Thorson has yet to give the movie his stamp of approval. "He has not seen it," Weintraub confirms. "I've talked to him. I have not been able to reach him in the past 9 or 10 weeks. I've tried to reach him a number of times [to fact check]. He hasn't been well. I have no idea where he is at the present moment."
Still, Damon made sure Thorson's influence is felt. "He really was taken with the glamour of this lifestyle," Damon says. "Even when writing the book he talked about how impressed he was and how exciting it was to be involved in the glamour."
That impacted his decisions as an actor -- and as a clotheshorse. "I've always been somebody who goes into the wardrobe fitting and I try to get out as fast as I can... I just kind of can't be bothered with it, but... I probably spent more time in the wardrobe fittings on this thing than I have in the previous 15 projects. Days and days and days, and I really enjoyed it."
Though their lifestyle was wild, for Damon, Thorson and Liberace's story isn't about spectacle, but about a powerful, genuine love. "There are aspects of their relationships that were absurd, but for me it just pointed out that there are aspects of all of our lives that are absurd," he says. "They're just not absurd to us because it's our lives."
Liberace was publicly living as a straight man during his relationship with Thorson -- he even successfully sued a tabloid for suggesting he was gay. For the filmmakers, that was a particular selling point for the film. "I wanted to make a film to show how we've grown," says Weintraub. "To show the progression of our human race, of our country, of all the people in the world about this subject.
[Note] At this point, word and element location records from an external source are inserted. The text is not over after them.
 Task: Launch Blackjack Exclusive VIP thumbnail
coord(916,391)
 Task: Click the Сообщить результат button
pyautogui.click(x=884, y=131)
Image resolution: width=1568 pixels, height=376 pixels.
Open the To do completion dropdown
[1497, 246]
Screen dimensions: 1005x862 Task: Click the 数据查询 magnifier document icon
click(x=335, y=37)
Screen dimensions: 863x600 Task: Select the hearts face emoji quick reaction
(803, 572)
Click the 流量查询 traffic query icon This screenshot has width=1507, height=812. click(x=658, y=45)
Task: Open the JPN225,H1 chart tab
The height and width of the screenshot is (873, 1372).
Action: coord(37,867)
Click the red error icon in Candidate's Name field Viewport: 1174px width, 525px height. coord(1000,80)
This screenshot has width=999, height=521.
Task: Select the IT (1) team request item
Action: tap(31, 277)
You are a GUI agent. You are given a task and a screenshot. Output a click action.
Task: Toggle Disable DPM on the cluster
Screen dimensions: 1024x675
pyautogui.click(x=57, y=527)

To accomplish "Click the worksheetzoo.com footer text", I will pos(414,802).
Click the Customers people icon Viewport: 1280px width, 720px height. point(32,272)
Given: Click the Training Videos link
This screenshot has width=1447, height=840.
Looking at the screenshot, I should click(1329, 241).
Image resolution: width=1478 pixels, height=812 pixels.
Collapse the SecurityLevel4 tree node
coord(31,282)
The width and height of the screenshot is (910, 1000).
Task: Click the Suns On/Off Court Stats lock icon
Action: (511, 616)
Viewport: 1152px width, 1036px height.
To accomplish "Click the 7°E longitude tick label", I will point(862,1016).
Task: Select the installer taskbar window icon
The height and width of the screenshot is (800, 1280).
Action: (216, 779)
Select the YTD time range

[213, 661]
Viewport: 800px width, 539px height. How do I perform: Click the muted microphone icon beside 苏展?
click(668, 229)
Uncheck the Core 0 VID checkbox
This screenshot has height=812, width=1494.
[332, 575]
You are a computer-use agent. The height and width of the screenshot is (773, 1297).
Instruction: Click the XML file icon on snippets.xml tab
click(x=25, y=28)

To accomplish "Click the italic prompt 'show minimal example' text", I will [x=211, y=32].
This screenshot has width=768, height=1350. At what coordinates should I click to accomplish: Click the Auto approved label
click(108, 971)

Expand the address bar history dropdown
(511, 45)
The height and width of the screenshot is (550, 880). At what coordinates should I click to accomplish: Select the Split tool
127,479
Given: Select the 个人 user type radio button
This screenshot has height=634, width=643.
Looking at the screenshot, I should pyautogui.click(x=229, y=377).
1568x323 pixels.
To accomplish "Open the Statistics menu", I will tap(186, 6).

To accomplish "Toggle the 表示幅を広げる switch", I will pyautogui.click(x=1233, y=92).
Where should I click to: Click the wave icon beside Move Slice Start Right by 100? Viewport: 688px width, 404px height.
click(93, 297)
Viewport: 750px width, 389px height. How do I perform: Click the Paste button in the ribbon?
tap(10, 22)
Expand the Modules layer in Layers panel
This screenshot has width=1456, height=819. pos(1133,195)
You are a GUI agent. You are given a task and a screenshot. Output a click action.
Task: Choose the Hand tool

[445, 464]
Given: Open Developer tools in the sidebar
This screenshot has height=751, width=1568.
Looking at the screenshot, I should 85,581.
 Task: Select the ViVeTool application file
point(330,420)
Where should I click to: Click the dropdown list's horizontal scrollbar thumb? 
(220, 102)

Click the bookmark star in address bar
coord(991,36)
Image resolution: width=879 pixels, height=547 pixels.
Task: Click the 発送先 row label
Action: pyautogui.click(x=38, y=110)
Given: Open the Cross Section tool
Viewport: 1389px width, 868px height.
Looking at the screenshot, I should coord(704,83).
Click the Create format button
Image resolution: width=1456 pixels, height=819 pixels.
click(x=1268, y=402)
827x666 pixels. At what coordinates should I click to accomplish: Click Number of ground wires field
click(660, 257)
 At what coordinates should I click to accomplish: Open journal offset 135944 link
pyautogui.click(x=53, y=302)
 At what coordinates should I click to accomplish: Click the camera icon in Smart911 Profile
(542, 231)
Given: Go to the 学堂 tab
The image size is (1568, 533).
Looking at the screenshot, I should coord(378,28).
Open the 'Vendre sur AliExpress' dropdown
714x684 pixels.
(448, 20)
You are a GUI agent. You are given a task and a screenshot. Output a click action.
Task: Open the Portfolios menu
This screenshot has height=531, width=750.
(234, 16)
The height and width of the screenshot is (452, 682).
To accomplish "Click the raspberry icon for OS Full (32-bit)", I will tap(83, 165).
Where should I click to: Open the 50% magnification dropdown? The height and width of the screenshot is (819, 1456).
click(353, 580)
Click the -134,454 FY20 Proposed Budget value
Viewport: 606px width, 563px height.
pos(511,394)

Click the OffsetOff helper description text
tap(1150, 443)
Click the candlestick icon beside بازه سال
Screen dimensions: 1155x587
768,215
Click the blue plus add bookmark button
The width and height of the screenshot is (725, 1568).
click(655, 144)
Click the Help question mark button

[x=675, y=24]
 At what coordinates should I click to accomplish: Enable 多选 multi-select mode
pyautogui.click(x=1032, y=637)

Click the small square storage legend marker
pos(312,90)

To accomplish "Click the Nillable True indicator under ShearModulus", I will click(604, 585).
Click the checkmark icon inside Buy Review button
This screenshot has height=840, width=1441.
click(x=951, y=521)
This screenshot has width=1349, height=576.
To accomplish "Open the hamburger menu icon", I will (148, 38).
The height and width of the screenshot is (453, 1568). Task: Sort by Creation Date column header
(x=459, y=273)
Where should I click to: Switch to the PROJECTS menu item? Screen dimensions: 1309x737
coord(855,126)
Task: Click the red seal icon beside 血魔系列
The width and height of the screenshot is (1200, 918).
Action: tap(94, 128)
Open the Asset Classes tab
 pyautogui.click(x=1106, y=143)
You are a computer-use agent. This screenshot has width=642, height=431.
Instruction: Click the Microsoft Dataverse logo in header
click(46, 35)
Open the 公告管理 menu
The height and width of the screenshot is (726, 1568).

Same-sex unions are recognized now and permitted in certain places. Being gay has lost its social stigma."
Richard LaGravenese's script moved Damon enough that he didn't feel it necessary to meet Thorson in order to play a genuine version of him. "Whether this was the actual dynamic or not, I completely believe what [LaGravenese] had written. What it felt like was, if this was a relationship between a man and a woman, you'd feel at moments like [the movie] is too intimate. 'I shouldn't be here.' But it was between a man and a man, and I've never seen that movie before."
Despite Thorson's attraction the glamour, Damon believes he was truly in love with Liberace. "I think his love was genuine but I think it was complicated," Damon says. "He was looking for a family and Lee gave that to him. They had a profound love for each other. It ended badly but there were a lot of wonderful moments and a lot of ups and downs... I don't think Scott had an angle the whole time. He genuinely fell for him which was why he was hurt ultimately at the end."